Text passage:
But, "they are a company that is
living off a reputation they no
longer deserve of being good for
children."
Linn said that most parents and
teachers do not realize that
Scholastic has changed. In the
1990s, the company began getting
more aggressive in its marketing and
commercial in its offerings.
Scholastic's offerings now include
videos, CDs and toys, not only
through direct home marketing, but
at its school-based book fairs.
Scholastic is just one on a long
list of companies that are using
children to manipulate parents into
buying consumer goods, Linn said.
Take the Barbie & Friends Book Club.
It offers books, but it also
promotes toys -- and a product that
has not been without controversy
among child psychologists.
Alcombrack said that because her
daughter loves Barbie so much, it
was difficult for her and her
husband to say "no." It has been
equally difficult to tell their
other children that they will not
order books from the Scholastic
order form the children take home
from school once a month.
The couple end up taking their six
children, ages 1 to 11, to the
bookstore, instead. And they are not
the first to complain about or
boycott the company over its
business practices.

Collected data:

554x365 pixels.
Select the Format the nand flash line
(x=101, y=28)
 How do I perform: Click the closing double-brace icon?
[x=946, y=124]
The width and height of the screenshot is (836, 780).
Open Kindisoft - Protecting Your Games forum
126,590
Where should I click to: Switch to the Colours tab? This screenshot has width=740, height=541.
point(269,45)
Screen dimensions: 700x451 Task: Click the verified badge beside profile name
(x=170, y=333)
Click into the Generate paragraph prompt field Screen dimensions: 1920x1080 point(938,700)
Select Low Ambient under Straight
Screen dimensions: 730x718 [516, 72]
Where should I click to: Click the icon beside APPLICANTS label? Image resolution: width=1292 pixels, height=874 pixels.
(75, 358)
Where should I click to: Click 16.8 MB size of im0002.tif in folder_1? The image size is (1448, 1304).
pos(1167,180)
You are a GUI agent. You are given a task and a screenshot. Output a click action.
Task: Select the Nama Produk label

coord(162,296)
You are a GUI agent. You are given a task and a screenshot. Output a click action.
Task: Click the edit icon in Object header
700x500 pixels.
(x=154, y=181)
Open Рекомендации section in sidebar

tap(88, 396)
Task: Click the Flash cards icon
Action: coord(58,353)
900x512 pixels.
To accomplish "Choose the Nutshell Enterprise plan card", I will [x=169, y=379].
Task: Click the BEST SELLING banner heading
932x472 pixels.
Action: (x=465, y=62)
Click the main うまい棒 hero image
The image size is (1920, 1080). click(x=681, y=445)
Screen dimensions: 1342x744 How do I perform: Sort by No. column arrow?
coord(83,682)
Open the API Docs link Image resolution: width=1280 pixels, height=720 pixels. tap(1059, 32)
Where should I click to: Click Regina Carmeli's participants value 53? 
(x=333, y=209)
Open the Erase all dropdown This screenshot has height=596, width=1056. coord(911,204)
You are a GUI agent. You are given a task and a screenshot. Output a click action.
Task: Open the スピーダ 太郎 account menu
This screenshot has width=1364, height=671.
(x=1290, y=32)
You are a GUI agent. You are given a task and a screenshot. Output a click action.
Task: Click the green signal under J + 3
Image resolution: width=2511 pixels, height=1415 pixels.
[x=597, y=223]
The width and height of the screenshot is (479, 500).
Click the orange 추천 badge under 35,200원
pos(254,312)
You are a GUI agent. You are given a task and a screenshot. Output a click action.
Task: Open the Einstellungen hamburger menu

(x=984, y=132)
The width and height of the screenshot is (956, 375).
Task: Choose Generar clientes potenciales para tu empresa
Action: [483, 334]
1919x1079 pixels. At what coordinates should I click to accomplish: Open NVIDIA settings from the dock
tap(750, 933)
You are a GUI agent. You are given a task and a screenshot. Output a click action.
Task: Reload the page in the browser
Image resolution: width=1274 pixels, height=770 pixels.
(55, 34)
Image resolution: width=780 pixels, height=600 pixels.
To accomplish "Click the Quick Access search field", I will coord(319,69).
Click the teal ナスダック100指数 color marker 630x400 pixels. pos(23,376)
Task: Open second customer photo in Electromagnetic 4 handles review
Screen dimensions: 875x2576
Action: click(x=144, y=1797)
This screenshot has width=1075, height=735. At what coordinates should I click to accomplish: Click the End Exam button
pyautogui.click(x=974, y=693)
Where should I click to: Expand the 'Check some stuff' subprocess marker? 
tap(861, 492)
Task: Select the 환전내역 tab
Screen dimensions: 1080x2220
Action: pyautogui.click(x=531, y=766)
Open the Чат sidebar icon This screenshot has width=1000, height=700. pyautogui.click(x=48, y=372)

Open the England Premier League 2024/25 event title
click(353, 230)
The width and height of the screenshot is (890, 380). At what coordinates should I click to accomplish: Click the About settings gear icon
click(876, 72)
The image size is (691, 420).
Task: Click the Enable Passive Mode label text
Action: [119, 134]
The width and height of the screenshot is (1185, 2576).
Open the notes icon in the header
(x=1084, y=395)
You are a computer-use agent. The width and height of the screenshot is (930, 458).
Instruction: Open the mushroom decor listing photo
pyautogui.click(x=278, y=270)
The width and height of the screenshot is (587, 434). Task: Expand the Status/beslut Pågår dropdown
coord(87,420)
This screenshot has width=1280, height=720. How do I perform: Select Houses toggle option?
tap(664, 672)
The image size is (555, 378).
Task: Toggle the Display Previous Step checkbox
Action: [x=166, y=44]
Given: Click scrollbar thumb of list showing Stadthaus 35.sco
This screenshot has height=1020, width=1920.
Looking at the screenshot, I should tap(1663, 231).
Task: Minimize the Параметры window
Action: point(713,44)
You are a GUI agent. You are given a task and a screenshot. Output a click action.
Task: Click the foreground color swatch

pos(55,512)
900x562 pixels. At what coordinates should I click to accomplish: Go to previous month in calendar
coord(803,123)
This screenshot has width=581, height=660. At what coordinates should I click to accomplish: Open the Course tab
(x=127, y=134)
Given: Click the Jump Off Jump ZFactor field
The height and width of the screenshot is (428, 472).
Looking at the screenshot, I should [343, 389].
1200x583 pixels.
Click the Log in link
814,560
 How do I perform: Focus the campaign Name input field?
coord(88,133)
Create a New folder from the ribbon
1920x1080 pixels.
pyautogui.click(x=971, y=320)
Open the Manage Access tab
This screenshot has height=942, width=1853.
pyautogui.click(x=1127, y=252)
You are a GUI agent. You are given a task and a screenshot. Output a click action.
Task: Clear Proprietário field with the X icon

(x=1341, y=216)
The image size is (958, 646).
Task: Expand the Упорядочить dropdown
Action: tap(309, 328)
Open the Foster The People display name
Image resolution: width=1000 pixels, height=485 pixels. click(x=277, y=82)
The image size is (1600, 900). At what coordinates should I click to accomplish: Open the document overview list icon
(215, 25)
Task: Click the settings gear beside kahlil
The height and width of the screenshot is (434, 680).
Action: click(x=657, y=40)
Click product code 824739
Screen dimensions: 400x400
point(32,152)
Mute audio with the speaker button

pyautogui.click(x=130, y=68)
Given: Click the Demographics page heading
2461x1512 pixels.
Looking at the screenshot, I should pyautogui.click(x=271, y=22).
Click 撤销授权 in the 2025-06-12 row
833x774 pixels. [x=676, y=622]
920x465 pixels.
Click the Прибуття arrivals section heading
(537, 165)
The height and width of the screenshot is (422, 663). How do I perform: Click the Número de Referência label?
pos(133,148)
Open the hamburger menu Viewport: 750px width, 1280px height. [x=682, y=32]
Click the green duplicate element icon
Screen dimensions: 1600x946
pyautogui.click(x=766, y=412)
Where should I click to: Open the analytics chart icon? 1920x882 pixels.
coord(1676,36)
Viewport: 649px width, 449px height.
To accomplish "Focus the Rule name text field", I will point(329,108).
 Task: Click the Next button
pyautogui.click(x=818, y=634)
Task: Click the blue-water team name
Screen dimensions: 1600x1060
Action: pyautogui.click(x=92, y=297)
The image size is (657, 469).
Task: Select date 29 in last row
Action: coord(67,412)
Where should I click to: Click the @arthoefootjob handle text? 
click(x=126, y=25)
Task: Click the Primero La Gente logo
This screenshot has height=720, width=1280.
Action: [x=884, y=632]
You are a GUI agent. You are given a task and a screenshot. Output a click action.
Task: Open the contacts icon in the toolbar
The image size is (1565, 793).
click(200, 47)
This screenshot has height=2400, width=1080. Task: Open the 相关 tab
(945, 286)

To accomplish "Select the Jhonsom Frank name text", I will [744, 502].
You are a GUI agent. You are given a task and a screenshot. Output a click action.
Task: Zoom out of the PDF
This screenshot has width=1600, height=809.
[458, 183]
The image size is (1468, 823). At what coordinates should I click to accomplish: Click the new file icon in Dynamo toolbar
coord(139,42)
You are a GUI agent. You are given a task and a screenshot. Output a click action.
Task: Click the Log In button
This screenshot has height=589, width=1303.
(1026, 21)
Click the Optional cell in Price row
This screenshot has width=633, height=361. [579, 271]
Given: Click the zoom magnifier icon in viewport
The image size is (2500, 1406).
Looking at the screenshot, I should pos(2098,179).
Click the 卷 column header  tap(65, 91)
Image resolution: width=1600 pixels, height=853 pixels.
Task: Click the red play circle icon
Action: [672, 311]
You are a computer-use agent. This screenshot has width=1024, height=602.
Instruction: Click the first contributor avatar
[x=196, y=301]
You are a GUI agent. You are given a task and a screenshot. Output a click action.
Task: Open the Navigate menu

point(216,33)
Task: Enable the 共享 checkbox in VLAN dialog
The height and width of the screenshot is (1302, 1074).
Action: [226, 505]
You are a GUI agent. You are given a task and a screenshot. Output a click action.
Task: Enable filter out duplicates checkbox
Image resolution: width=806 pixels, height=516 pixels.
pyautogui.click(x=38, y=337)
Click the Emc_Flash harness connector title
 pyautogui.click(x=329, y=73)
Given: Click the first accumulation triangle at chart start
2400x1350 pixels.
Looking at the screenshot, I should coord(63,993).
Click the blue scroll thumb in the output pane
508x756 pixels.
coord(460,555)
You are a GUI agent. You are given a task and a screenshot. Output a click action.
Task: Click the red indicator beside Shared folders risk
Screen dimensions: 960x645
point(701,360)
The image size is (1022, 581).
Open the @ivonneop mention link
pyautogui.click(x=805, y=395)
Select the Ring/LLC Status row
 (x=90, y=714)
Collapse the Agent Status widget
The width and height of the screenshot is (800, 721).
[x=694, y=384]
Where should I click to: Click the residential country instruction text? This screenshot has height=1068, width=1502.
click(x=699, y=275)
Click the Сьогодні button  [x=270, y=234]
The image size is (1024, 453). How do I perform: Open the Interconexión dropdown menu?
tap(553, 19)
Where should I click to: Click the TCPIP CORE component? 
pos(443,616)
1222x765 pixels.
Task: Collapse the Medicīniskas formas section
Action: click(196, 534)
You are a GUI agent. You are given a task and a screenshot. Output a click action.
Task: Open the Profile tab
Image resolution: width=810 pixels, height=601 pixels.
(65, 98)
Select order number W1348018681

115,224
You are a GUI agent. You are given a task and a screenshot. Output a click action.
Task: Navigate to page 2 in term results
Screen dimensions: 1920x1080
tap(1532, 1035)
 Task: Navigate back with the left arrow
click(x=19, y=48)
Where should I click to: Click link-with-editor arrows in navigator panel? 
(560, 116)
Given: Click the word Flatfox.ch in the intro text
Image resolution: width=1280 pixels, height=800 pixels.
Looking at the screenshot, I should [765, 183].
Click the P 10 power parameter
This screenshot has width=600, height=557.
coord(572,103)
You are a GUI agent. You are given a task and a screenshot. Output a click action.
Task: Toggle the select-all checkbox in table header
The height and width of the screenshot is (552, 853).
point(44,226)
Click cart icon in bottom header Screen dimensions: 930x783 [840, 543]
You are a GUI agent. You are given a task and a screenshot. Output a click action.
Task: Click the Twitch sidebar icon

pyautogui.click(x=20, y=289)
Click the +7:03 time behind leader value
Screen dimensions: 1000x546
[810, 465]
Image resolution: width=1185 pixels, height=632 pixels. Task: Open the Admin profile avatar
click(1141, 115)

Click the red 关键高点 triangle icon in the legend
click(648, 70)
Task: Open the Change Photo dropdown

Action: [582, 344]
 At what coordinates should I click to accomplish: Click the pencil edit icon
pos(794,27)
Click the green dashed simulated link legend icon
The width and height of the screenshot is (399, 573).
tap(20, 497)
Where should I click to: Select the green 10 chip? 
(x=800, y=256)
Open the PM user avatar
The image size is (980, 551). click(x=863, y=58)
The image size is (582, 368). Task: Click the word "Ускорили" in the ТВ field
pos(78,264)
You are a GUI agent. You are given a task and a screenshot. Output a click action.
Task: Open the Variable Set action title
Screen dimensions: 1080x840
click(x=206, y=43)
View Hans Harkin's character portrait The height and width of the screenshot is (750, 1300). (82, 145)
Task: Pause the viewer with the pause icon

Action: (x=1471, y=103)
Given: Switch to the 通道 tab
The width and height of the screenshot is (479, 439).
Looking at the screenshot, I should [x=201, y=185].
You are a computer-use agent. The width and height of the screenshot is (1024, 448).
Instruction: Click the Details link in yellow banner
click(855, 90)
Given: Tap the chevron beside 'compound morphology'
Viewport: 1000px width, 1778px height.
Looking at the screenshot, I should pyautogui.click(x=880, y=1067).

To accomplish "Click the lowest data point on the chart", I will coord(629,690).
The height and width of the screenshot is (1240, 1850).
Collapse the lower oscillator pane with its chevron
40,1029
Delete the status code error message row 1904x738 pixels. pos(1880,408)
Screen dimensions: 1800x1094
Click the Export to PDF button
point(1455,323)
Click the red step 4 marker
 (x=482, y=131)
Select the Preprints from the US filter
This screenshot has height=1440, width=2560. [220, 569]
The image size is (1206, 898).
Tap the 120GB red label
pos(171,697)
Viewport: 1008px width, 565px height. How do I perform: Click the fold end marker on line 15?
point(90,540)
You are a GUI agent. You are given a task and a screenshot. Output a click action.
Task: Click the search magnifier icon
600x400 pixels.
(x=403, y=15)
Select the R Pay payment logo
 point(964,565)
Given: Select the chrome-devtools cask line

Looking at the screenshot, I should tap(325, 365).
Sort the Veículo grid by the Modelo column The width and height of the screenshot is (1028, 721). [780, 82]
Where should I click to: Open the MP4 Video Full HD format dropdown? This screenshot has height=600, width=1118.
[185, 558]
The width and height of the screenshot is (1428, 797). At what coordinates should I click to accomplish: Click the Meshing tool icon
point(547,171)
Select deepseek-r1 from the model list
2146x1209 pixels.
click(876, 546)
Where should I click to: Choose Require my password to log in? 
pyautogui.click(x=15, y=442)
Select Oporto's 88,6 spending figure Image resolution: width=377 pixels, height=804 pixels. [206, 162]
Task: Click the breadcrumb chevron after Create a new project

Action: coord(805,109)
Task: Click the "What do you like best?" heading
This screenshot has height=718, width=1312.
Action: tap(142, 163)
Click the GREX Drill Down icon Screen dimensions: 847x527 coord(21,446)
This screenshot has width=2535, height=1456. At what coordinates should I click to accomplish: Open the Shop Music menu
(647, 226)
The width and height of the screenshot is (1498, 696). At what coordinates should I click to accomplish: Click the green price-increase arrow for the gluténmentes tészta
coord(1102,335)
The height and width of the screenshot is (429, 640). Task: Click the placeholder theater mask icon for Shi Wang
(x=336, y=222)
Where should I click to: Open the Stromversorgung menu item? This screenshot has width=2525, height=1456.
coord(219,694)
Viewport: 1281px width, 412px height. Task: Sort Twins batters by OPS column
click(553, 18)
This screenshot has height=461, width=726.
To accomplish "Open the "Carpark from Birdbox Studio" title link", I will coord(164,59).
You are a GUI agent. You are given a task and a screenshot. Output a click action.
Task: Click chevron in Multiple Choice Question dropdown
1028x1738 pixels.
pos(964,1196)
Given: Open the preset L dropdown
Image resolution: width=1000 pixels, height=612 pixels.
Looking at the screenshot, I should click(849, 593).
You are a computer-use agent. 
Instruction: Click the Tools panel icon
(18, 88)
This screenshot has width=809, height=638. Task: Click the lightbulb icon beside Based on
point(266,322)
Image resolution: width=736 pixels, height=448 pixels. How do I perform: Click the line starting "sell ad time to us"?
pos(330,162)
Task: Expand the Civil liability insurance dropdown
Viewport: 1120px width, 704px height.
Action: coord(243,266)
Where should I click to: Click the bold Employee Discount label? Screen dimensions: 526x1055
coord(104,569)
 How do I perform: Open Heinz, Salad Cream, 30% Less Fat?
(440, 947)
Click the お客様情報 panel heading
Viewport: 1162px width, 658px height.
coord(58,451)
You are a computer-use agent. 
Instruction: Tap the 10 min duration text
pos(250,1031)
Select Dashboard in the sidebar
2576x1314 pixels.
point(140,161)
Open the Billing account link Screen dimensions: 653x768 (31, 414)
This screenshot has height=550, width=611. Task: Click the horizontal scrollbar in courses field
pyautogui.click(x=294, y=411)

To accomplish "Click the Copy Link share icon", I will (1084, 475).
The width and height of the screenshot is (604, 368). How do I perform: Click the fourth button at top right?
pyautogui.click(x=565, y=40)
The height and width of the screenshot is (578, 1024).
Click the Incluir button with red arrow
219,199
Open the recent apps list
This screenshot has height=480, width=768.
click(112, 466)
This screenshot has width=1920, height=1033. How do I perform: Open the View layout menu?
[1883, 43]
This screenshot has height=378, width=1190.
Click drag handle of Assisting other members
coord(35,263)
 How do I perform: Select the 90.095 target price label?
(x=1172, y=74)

Required tasks:
• A. In the collected data, retype everything from the line containing "The width and height of the screenshot is (479, 500)." down to the line containing "Action: click(x=144, y=1797)", including both of those lines.
• B. Continue the passage about Scholastic's marketing to children from where it stops.

Task-by-task results:
• A.
The width and height of the screenshot is (479, 500).
Click the orange 추천 badge under 35,200원
pos(254,312)
You are a GUI agent. You are given a task and a screenshot. Output a click action.
Task: Open the Einstellungen hamburger menu

(x=984, y=132)
The width and height of the screenshot is (956, 375).
Task: Choose Generar clientes potenciales para tu empresa
Action: [483, 334]
1919x1079 pixels. At what coordinates should I click to accomplish: Open NVIDIA settings from the dock
tap(750, 933)
You are a GUI agent. You are given a task and a screenshot. Output a click action.
Task: Reload the page in the browser
Image resolution: width=1274 pixels, height=770 pixels.
(55, 34)
Image resolution: width=780 pixels, height=600 pixels.
To accomplish "Click the Quick Access search field", I will coord(319,69).
Click the teal ナスダック100指数 color marker 630x400 pixels. pos(23,376)
Task: Open second customer photo in Electromagnetic 4 handles review
Screen dimensions: 875x2576
Action: click(x=144, y=1797)

• B.
In 2004, Scholastic agreed to a
monetary penalty with the Missouri
Attorney General's Office after an
investigation found the company
sending unsolicited goods and
billing consumers for them.
Scholastic's home book services are
based in Missouri.
Then last June, Scholastic paid the
Federal Trade Commission a $710,000
civil penalty for confusing
consumers targeted by telephone and
direct marketing campaigns for its
"negative option" programs, which
require consumers to tell the
company when they do not want a
product.
Scholastic's Good said she would
have to find out how the company has
responded to the government action
and would not comment Monday on the
company's book-club practices.
Scholastic and its subsidiaries have
also generated hundreds of
complaints in the past three years
to the Better Business Bureau,
through various regional BBB
offices, which provide their
statistical reports online.
Alcombrack did not keep a copy or a
duplicate of the card she filled
out, but she said that she read the
offer carefully, and it did not
obligate her to buy anything for
receiving the book and backpack.
A similar offer on Scholastic's Web
site reads, "Join now to receive
your child's three Free Barbie &
Friends Books and FREE mini
Backpack. Plus you'll receive a
trial book to preview FREE for seven
days.
"If not 100% satisfied, simply
return your trial book at our
expense within seven days and owe
Scholastic nothing. The three FREE
books and FREE mini backpack are
yours to keep no matter what you
decide."
The offer goes on to explain that
keeping the trial book would cost
$3.99 and the consumer would be
obligated to accept at least eight
books for $4.99 a book, after which
the consumer could cancel the
membership.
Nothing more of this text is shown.